In August 2022, I was climbing a mountain, following our guide up and across glaciers, heading for the summit. I could not catch my breath. My heart was racing, and I could not slow it down. Finally, I said to the guide, “I need to stop for a minute. I can’t catch my breath.” He turned to look at me. “You are matching my stride. I am six inches taller than you. Find your own stride.” I took his advice and a couple of hours later climbed over the shoulder of the mountain and realized I was going to make it to the summit.
Two years earlier, in the summer of 2020, I had to make a hard decision about my career. Even before I started law school, I knew I wanted to come back to practice in my small community on Vancouver Island. I was lucky to find an articling position at a mid-sized firm that had a small office in my town. I went on to become an associate and then a partner. In 2020, the firm decided to close that small office. Small communities like mine are at the forefront of the access to justice crisis—not enough lawyers to provide the legal services the community needs, and especially the legal services needed by the most vulnerable members of the community. I had to choose between finding another firm to work for (likely outside of my community, in the middle of a global pandemic) or staying in town to open an office of my own.
To be honest, I had been struggling in some ways at my previous firm. I wanted my workplace to be a community as well as the place where we all earned a living. I believed it could be rooted in shared values and priorities, where trust, support and encouragement were offered and received. As the years at my previous firm went by, I had to face the reality that maybe it wasn’t the best fit—I was trying to match someone else’s stride.
So, in January of 2021 I became a sole practitioner in my small town with the hope of creating that kind of workplace for myself and attracting others who were looking for the same thing.
We have all heard that courage only exists by doing something that you are afraid of. Well, I was terrified. I now believe that courage is rarely found without the trust, support and encouragement of others.

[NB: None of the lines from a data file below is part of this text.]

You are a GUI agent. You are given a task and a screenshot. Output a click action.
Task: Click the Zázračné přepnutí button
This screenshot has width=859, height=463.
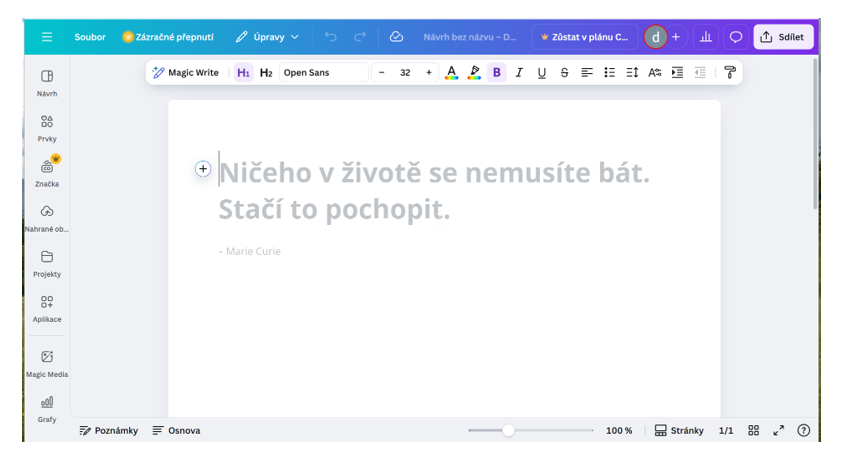pos(167,37)
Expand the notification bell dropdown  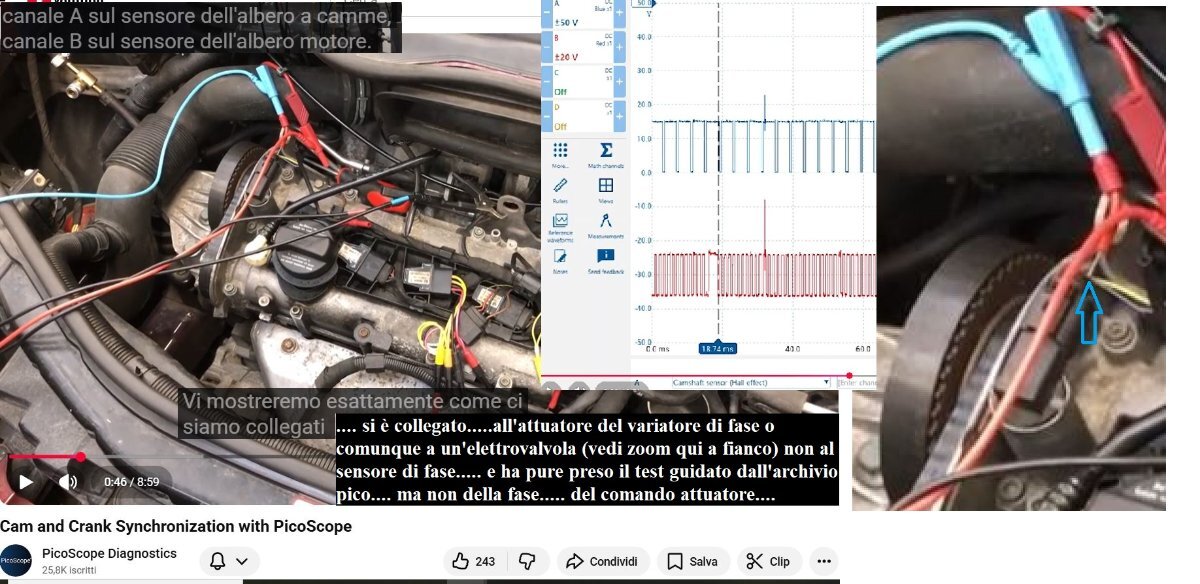[x=229, y=561]
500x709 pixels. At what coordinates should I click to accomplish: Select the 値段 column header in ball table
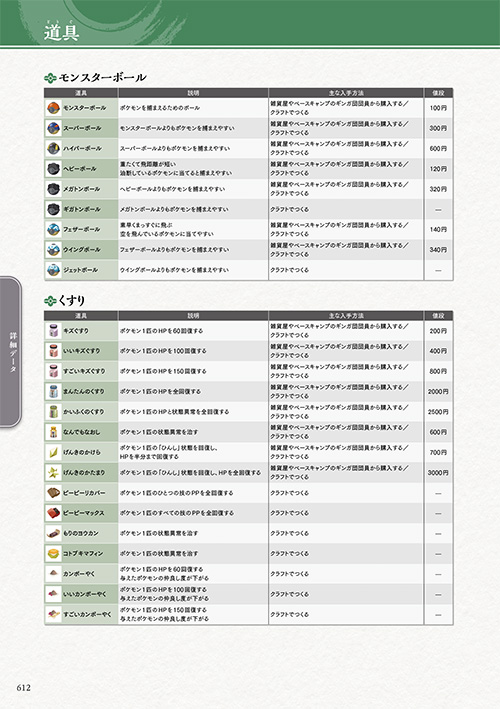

I became a CBABC member in law school. In early 2021, as I was climbing the steep learning curve of opening a law office, I started to notice all the supports and resources that CBABC offered to lawyers in my situation—everything from continuing professional development to practice management to community connection. We were living through the pandemic, and CBABC had pivoted quickly to online offerings. Through those offerings I found community, shared values and so much support and encouragement. I found my courage. CBABC aims to connect its members to the people, knowledge and skills that we need to successfully practice law. As a lawyer practicing in a small town, first as a sole practitioner and now in a small firm, I have seen in this access to justice crisis just how well CBABC does this work.
A priority over my term as CBABC President is to connect with sole practitioners and lawyers working in small firms throughout B.C. I want to hear how they are impacted by the ever-increasing need for access to justice. I want to hear what challenges they face and what successes they enjoy. And, most of all, I want to find out what CBABC is doing right and what more we can do to support them in their work so that each one of them can find—and maintain—their own stride.